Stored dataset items
-------------------------
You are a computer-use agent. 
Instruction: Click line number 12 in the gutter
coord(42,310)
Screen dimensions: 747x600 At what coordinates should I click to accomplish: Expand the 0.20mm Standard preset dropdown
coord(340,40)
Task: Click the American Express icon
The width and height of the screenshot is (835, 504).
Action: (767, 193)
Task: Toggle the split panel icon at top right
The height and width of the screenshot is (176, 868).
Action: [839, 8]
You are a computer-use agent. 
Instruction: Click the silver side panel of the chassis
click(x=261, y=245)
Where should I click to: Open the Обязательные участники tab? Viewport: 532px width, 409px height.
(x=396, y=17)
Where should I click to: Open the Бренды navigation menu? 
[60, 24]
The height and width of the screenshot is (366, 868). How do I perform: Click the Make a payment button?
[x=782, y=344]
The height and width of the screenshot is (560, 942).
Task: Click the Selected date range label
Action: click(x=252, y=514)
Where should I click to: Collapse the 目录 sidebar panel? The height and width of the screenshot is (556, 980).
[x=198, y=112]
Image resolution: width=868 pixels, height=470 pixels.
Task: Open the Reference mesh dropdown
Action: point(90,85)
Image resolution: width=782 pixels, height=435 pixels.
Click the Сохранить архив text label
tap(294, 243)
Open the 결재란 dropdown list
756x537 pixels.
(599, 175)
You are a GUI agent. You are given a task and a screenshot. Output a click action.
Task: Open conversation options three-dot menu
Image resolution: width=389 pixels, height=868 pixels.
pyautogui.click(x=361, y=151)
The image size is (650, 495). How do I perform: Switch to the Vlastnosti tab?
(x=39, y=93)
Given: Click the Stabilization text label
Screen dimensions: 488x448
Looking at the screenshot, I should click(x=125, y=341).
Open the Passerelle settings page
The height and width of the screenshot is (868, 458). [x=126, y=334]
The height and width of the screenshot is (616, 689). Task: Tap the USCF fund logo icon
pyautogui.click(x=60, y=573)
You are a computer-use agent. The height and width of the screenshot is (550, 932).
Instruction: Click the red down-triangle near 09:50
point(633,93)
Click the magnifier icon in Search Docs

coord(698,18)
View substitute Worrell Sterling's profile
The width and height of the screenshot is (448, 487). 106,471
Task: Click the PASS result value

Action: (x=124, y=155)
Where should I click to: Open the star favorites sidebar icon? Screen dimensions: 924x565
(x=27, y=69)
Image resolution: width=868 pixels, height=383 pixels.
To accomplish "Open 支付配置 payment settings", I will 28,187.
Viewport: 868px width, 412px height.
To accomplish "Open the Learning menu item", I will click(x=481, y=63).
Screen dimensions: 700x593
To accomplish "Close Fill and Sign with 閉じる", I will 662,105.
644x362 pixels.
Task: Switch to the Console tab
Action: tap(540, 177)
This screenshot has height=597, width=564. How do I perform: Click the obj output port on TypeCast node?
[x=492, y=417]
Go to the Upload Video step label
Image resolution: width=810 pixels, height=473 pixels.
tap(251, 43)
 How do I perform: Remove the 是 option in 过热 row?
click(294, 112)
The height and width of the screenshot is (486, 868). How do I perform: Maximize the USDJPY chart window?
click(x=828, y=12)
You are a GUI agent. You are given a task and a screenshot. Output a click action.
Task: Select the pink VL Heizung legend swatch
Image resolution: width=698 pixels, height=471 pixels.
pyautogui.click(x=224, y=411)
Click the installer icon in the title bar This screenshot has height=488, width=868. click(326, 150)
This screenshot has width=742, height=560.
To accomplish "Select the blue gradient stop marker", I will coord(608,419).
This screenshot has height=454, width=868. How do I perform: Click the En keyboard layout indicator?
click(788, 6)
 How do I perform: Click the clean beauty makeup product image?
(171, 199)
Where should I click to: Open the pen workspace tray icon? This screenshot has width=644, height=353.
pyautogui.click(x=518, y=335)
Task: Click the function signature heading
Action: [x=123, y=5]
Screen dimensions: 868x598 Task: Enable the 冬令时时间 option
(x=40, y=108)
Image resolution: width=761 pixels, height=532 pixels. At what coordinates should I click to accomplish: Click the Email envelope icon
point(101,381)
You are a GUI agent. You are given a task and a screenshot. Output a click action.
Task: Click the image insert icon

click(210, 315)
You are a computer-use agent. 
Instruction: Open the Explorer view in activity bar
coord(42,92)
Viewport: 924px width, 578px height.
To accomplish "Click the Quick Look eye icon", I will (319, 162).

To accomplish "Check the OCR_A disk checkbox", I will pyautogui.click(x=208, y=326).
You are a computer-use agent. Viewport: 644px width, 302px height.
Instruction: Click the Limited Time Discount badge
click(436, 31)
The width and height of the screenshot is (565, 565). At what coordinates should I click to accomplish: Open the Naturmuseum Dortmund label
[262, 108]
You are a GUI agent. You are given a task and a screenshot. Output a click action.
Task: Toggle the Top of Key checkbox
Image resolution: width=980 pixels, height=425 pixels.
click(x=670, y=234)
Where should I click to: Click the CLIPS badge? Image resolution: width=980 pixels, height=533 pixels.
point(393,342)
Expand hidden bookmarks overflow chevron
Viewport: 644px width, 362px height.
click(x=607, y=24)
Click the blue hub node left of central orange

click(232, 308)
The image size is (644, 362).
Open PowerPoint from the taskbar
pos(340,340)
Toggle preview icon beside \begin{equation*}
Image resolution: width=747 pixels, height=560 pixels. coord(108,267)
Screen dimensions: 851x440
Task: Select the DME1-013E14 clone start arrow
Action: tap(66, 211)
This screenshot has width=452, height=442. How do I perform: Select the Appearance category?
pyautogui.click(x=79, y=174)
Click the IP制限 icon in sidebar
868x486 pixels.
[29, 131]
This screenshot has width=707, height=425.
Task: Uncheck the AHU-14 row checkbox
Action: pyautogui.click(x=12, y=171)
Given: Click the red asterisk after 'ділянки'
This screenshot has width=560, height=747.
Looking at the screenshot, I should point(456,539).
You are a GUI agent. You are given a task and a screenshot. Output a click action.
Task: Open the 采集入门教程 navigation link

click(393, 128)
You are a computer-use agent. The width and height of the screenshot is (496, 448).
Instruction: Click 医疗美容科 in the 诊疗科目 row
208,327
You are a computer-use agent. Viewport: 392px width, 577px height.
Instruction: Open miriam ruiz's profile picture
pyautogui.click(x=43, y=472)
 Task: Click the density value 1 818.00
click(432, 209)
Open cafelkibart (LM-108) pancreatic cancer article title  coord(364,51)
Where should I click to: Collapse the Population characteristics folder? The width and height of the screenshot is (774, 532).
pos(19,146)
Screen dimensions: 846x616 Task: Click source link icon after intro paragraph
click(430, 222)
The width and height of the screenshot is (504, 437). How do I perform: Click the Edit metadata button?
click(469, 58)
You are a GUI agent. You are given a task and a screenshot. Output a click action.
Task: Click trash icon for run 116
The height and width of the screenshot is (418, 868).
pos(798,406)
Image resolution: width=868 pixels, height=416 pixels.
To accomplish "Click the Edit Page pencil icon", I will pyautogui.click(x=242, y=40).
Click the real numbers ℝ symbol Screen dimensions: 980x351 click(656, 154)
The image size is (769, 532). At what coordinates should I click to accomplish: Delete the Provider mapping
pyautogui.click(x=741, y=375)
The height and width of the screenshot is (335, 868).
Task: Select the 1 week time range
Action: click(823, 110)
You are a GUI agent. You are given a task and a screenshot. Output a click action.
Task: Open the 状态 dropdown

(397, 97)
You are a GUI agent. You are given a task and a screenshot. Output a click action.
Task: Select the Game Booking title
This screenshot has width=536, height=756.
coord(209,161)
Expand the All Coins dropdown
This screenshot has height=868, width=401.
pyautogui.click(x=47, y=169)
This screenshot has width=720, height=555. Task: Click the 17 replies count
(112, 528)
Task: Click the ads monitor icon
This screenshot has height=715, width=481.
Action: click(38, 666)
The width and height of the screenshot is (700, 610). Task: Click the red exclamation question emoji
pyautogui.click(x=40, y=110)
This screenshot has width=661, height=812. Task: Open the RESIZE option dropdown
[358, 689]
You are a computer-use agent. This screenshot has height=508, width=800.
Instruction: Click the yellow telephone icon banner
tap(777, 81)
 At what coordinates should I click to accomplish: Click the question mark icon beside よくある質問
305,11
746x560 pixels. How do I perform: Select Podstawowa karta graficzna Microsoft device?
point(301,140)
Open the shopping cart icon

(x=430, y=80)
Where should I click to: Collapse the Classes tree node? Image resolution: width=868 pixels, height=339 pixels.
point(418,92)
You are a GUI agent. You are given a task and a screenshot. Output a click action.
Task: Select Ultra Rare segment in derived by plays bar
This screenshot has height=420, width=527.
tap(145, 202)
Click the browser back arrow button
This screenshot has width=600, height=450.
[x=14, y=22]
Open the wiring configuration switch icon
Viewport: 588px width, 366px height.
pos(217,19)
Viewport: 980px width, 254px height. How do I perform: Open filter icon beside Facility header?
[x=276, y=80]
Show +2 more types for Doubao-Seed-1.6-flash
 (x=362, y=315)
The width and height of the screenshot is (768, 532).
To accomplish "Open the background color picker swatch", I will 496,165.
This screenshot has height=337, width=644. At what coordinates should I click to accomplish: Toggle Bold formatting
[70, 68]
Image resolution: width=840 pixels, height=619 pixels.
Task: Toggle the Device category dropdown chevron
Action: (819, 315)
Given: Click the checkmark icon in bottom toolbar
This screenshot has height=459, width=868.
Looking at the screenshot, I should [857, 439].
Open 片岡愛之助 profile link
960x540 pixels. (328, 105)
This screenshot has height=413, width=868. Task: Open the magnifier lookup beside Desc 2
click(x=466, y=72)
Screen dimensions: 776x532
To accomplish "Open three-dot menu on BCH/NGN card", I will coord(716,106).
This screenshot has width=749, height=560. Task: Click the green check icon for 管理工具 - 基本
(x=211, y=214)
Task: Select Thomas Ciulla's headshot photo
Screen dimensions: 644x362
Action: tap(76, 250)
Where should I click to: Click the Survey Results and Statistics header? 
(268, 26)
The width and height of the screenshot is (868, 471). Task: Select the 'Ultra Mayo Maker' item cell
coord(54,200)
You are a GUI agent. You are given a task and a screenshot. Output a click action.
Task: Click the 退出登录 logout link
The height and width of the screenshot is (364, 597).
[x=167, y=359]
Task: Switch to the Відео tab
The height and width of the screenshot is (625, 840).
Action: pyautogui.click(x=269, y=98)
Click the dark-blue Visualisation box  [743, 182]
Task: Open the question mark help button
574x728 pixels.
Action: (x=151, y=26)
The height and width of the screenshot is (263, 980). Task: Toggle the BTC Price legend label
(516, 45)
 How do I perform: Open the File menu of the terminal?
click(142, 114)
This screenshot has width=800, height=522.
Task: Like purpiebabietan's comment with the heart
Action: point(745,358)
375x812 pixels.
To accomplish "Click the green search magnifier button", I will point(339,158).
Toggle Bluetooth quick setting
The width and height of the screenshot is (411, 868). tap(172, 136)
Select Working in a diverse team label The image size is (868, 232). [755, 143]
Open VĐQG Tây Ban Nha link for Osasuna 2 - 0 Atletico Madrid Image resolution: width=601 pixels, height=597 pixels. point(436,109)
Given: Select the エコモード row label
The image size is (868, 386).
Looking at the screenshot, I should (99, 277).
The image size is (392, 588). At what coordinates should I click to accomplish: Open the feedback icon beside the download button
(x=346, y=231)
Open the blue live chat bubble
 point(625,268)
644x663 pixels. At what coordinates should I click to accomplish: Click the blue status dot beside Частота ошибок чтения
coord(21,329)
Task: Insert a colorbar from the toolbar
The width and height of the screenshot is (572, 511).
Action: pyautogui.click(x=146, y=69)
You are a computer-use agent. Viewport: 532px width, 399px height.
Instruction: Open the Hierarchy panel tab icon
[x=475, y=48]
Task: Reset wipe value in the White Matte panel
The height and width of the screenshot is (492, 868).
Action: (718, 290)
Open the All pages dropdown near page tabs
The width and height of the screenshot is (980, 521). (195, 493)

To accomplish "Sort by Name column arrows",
-------------------------
_Description of the task_
From the data above, output only the lines between the line containing "Task: Switch to the Відео tab" and the line containing "Task: Insert a colorbar from the toolbar", inclusive, exactly as written.

_Completed task_
Task: Switch to the Відео tab
The height and width of the screenshot is (625, 840).
Action: pyautogui.click(x=269, y=98)
Click the dark-blue Visualisation box  [743, 182]
Task: Open the question mark help button
574x728 pixels.
Action: (x=151, y=26)
The height and width of the screenshot is (263, 980). Task: Toggle the BTC Price legend label
(516, 45)
 How do I perform: Open the File menu of the terminal?
click(142, 114)
This screenshot has width=800, height=522.
Task: Like purpiebabietan's comment with the heart
Action: point(745,358)
375x812 pixels.
To accomplish "Click the green search magnifier button", I will point(339,158).
Toggle Bluetooth quick setting
The width and height of the screenshot is (411, 868). tap(172, 136)
Select Working in a diverse team label The image size is (868, 232). [755, 143]
Open VĐQG Tây Ban Nha link for Osasuna 2 - 0 Atletico Madrid Image resolution: width=601 pixels, height=597 pixels. point(436,109)
Given: Select the エコモード row label
The image size is (868, 386).
Looking at the screenshot, I should (99, 277).
The image size is (392, 588). At what coordinates should I click to accomplish: Open the feedback icon beside the download button
(x=346, y=231)
Open the blue live chat bubble
 point(625,268)
644x663 pixels. At what coordinates should I click to accomplish: Click the blue status dot beside Частота ошибок чтения
coord(21,329)
Task: Insert a colorbar from the toolbar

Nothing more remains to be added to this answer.